**EXERCISE INSTRUCTIONS**
Report how many lines of the material below contain the string "screenshot", with case counting. Give only the number.

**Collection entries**
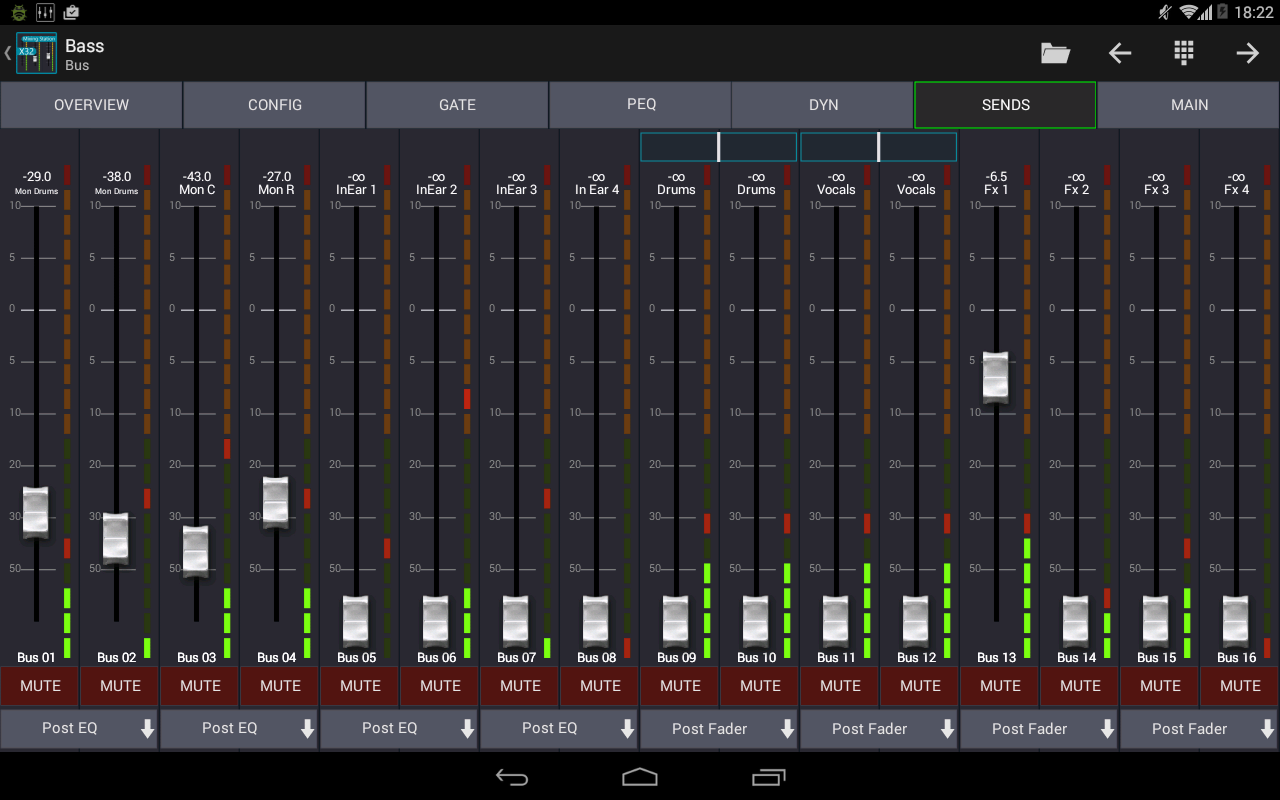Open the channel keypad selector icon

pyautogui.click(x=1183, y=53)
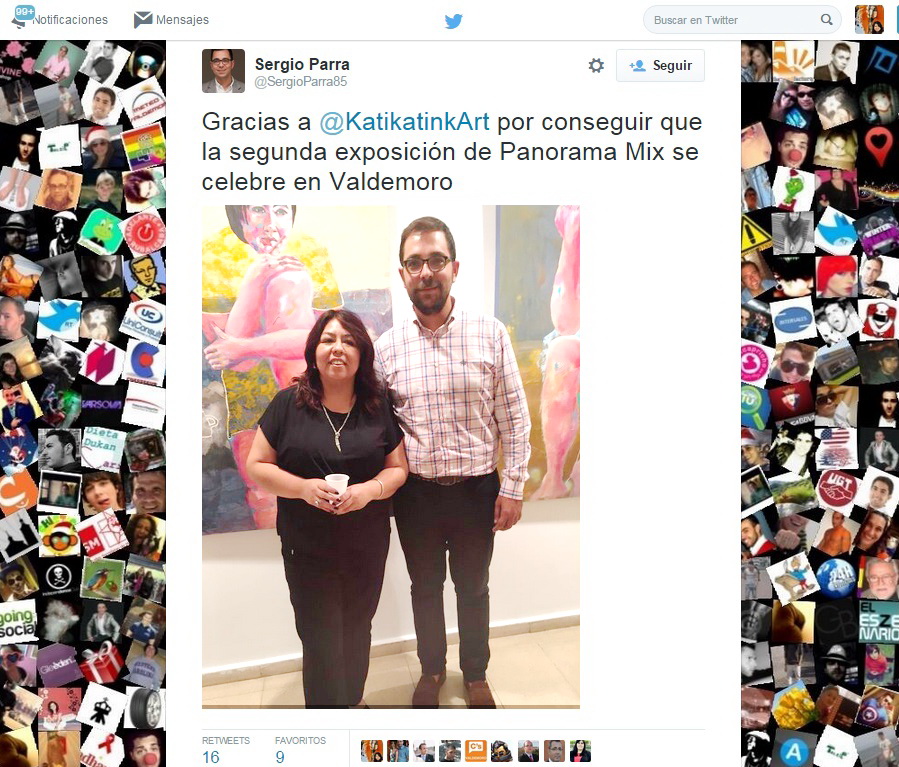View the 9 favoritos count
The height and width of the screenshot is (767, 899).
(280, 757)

---

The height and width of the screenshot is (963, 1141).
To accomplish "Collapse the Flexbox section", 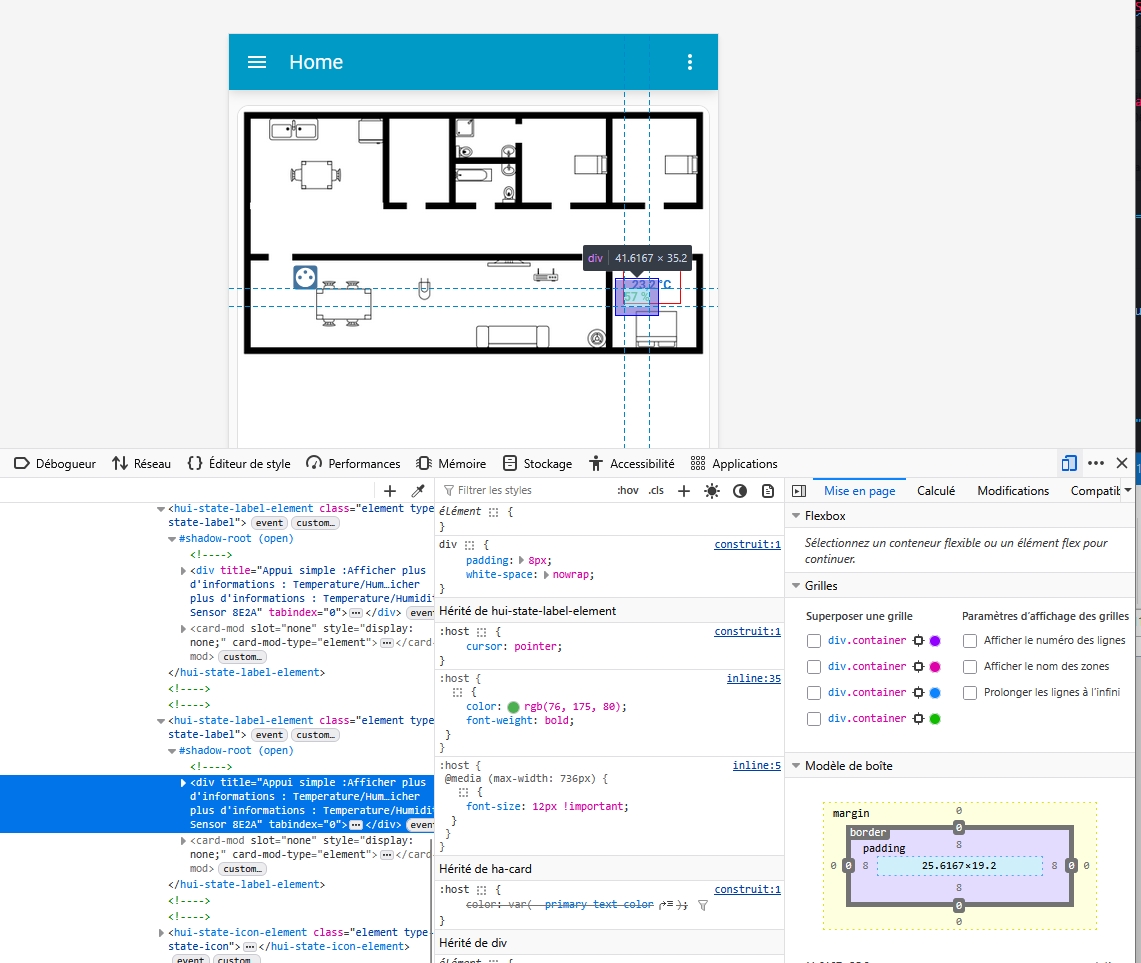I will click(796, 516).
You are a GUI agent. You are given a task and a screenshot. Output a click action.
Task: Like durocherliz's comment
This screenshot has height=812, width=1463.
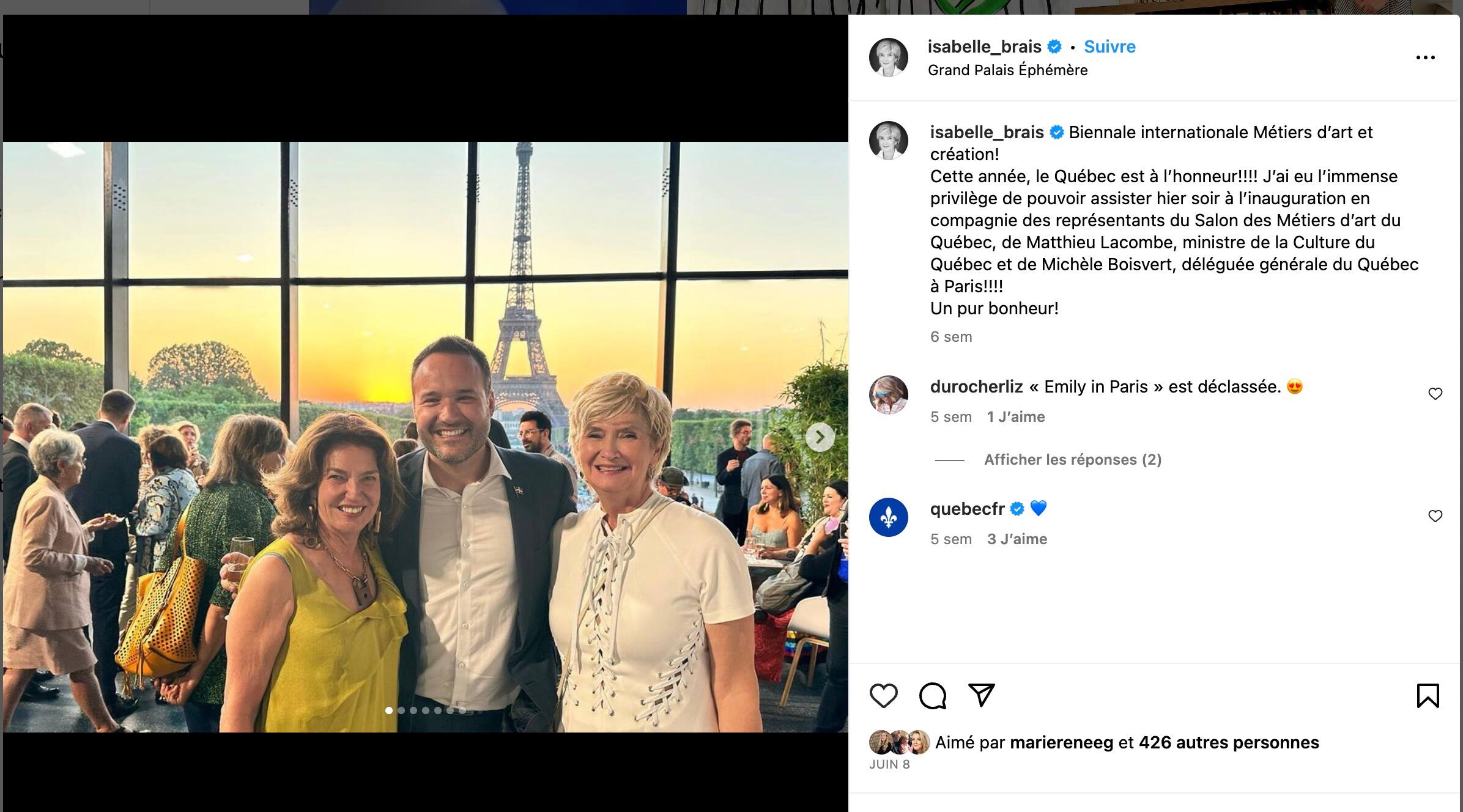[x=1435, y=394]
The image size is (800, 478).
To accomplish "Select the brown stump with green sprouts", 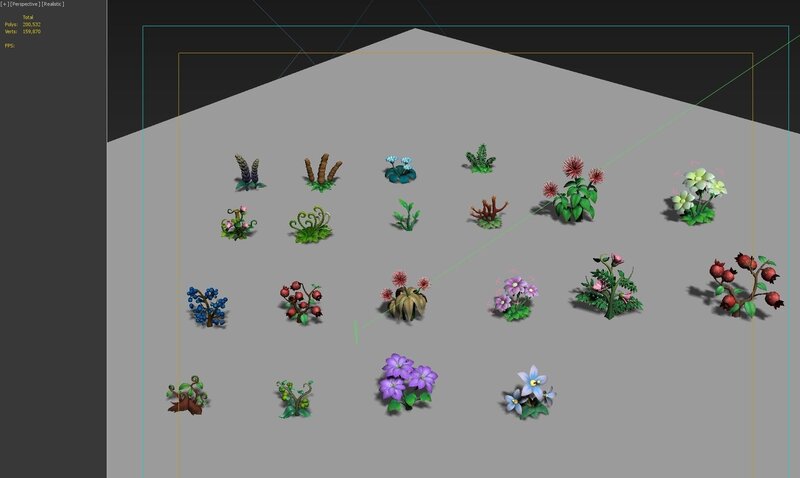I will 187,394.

**THE REPLY**
4